Essentially when she first told me this it sounded a little harsh. Here would be this small human being with no social skills or body function control that I would then task with getting used to it’s new tangible environment – no chaser. But once my son was finally born I understood what this perfect piece of advice actually means.


Try not to quiet the house too much when it’s nap time or bedtime. As tempting as it may be to shut off all the lights, and lasso duck tape around everyone’s mouths – let your child get used to the noises of his atmosphere. He’ll be a stronger sleeper and less fussy because of it.


When it’s time to sit down and read through the mail, prepare dinner or call a friend on the phone – don’t feel guilty. Whether your child is 5 months or 5 years old, they need to be able to understand that the world will not revolve around them. Find something that your infant can entertain himself with for a bit, ask your toddler to play independently while you take care of business. The younger the child the less time you’ll be able to carve out – but it teaches them a valuable lesson.


How many times have you been talking to another parent and your entire conversation is peppered with interruptions from their child? Don’t be that guy. When you’re legitimately in the middle of a conversation, especially if it’s a guest in your home, remind your child that it’s impolite to interrupt and ask that they wait until you are done. When there’s a breath in the conversation, excuse yourself, tend to your child and again reinforce to them that you have a visitor and they need to find something to do. Seems harsh? Just remember that your adorable 3-year-old will soon be an elementary school student that will have to learn to raise his hand and wait.


This is definitely something I have learned to do more and more as Orion has gotten older, and it’s saved my sanity on multiple occasions. When my son is throwing one of those famous toddler fits (you know, having a melt down because his truck won’t fit up his nose) I simply ask him to excuse himself. It’s not a punishment – though it’s reminiscent of time-out – it’s just a polite request. Please take your screaming elsewhere, it’s awfully disturbing. I find that intention and tone make a huge difference in serving the message that he’s not in trouble for being upset; he’s just choosing a bothersome method of expressing it. I ask him to take a “moment” alone and yes – sometimes I have to physically remove him myself. Once he’s calm he likes to announce that he’s “happy now” and we have a quick exchange about why he was upset where I remind him that tantrums are things he should have alone in a quiet space because screaming is rude and obnoxious.

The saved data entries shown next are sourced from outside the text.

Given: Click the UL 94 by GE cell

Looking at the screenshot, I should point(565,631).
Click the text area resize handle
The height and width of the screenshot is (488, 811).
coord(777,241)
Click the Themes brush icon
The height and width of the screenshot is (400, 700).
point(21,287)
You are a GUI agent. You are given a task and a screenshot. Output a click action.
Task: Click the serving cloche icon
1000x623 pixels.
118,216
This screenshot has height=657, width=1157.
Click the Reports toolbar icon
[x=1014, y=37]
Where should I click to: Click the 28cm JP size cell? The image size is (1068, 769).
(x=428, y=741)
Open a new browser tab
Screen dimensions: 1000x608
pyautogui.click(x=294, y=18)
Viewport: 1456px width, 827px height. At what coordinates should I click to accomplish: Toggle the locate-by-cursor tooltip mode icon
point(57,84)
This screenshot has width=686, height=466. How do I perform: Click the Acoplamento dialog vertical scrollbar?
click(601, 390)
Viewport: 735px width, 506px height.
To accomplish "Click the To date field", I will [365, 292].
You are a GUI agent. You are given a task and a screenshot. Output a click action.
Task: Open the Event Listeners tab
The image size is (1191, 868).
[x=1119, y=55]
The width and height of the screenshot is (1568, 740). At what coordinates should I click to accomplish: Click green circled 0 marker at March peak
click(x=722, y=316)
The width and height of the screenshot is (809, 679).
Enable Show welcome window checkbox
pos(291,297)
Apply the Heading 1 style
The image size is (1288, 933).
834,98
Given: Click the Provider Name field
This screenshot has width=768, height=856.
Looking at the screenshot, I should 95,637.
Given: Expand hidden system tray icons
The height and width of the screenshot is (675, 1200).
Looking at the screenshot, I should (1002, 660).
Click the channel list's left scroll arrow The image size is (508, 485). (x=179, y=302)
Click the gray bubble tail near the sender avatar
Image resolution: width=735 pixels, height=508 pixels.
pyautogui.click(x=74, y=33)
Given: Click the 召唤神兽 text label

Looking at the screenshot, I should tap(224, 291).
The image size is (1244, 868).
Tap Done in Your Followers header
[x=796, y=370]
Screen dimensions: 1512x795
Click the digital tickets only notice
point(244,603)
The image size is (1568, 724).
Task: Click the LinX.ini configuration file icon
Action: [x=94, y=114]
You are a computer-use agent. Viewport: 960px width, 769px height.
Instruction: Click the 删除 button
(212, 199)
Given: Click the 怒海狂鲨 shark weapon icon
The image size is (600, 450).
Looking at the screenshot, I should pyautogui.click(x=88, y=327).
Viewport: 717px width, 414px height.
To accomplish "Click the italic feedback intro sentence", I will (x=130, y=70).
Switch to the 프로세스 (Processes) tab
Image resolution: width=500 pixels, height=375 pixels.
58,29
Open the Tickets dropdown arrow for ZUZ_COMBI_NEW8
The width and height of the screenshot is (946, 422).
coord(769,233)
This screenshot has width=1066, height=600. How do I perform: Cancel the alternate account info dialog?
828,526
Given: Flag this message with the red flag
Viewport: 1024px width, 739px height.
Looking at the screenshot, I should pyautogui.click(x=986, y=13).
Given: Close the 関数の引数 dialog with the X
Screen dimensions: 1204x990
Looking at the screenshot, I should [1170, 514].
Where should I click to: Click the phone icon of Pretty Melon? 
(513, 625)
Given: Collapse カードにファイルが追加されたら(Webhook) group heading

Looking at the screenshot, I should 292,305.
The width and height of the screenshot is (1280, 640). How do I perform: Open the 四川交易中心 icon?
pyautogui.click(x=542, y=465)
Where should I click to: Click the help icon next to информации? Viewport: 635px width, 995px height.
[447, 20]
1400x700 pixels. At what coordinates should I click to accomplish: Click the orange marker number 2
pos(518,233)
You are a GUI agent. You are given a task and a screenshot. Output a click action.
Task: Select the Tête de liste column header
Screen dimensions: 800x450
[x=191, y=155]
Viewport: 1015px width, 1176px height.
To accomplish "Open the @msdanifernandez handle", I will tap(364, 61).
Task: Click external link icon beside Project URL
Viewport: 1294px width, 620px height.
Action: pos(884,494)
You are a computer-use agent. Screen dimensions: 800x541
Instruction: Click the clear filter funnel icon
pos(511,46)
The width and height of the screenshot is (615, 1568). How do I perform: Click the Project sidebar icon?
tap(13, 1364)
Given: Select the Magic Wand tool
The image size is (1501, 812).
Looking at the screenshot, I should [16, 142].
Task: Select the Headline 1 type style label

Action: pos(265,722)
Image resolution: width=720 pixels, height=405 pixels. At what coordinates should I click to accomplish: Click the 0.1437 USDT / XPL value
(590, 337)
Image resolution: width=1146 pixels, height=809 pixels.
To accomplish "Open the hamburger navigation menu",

Of course we should shower our children in plenteous affection. Of course we should praise their accomplishments and kiss their boo-boos. In no way would I ever suggest being cold or inattentive to your child’s needs. However, I have seen the results of building your home around a child and it ain’t good. I see children unable to adapt, who are rudely outspoken to adults and authority, who seem to enjoy things less because they are too concerned with making each moment perfect instead of taking life as it comes. I also know plenty of adults who are this way and let’s face it – no one really wants to be around them much.

The take-away? Remember you are raising future adults. Your child has a fantastic life as a tiny person. No bills, no relationship pressure, no body image issues…they get to play and have snacks handed to them all day. Encouraging some guidelines and boundaries from the very beginning won’t harsh their carefree buzz but it will help them feel more secure and contribute to a more harmonious household.